Roger Stone is one of the smartest political strategists of all time.
He has worked on multiple campaigns, including President Nixon's.
If he says he will find someone to run against Pence and Haley they better watch out, because
Stone knows more about the true pulse of American than the whole Republican party put together
does and you can bet the farm that most of Trump's base will support whoever he finds
who will, like Trump did, appeal to the American working class which has been ignored and looked
down upon for decades by both political parties.
Here is an excerpt from Stone's most recent book, "The Making of the President 2016:
How Donald Trump Orchestrated a Revolution."
"On November 8th, 2016, Donald John Trump was elected the forty-fifth President of the
United States.
This is a singular accomplishment that can only be attributed to the talent, energy,
and foresight of Donald Trump himself.
Trump's sprint across eight states in the closing days led to the greatest upset since
1948, when President Harry S Truman barnstormed across the country by train, breaking all
railroad speed regulations, making six or seven stops per day, and ensuring his victory
over New York Governor Thomas E. Dewey.
The physical energy that Trump expended going down the stretch was indeed Herculean.
There is no question that his final push into Wisconsin, Michigan, and returning to western
Pennsylvania, was an act of pure will that, while Clinton was already celebrating, propelled
him to victory.
The 2016 election was the first in which the mainstream media lost its monopoly over political
media coverage in the United States.
The increasingly vigorous alternative media, whose reporting standards are superior to
the networks and the cable news behemoths, is where more and more voters are getting
their information.
Trump's skillful courting of the conservative media, like The Daily Caller, Breitbart News,
WND.com, and InfoWars, made Trump the first presidential candidate to reach these disaffected
and highly motivated Americans effectively.
At the same time, Trump's relentless attacks on the media as "unfair" and "dishonest"
came right out of the Nixon playbook, where both Nixon and Trump exploited the resentment
of the biased media, so hated by their supporters.
Trump's willingness to challenge openly the media outlets that went after him kept
them somewhat honest in their coverage of his campaign but the relentless cable news
networks' attacks on him were unlike anything I have seen in the nine presidential campaigns
in which I worked.
The media dropped all pretext of objectivity.

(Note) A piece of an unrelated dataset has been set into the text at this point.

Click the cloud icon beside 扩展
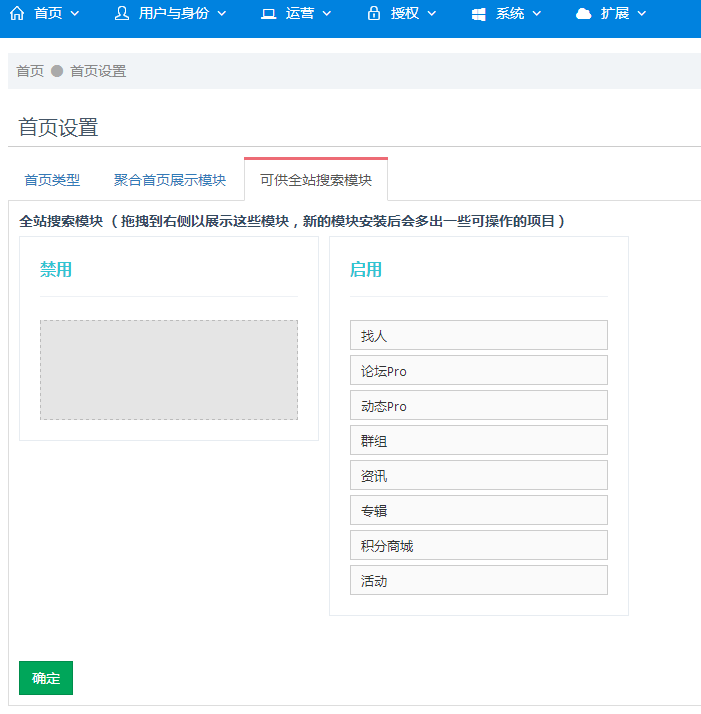The image size is (701, 714). click(x=583, y=14)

Their motives and tactics were naked.
Most of this would largely backfire.
American voters have finally become hip to the fact that the media and the political
establishment work hand-in-glove to conceal many facts from the American people.
The voters no longer believe the media.
Donald Trump is his own strategist, campaign manager, and tactician, and all credit for
his incredible election belongs to him.
I'm just glad to have been along for the ride.
I wanted him to run for President since 1988 and had served as chairman of his Presidential
Exploratory Committee in 2000, as well as serving as a consultant to his 2012 consideration
of a candidacy.
I have worked for Trump with the Trump Organization, the Trump Shuttle, Trump Hotels & Casino Resorts,
and several political explorations over a forty-year period.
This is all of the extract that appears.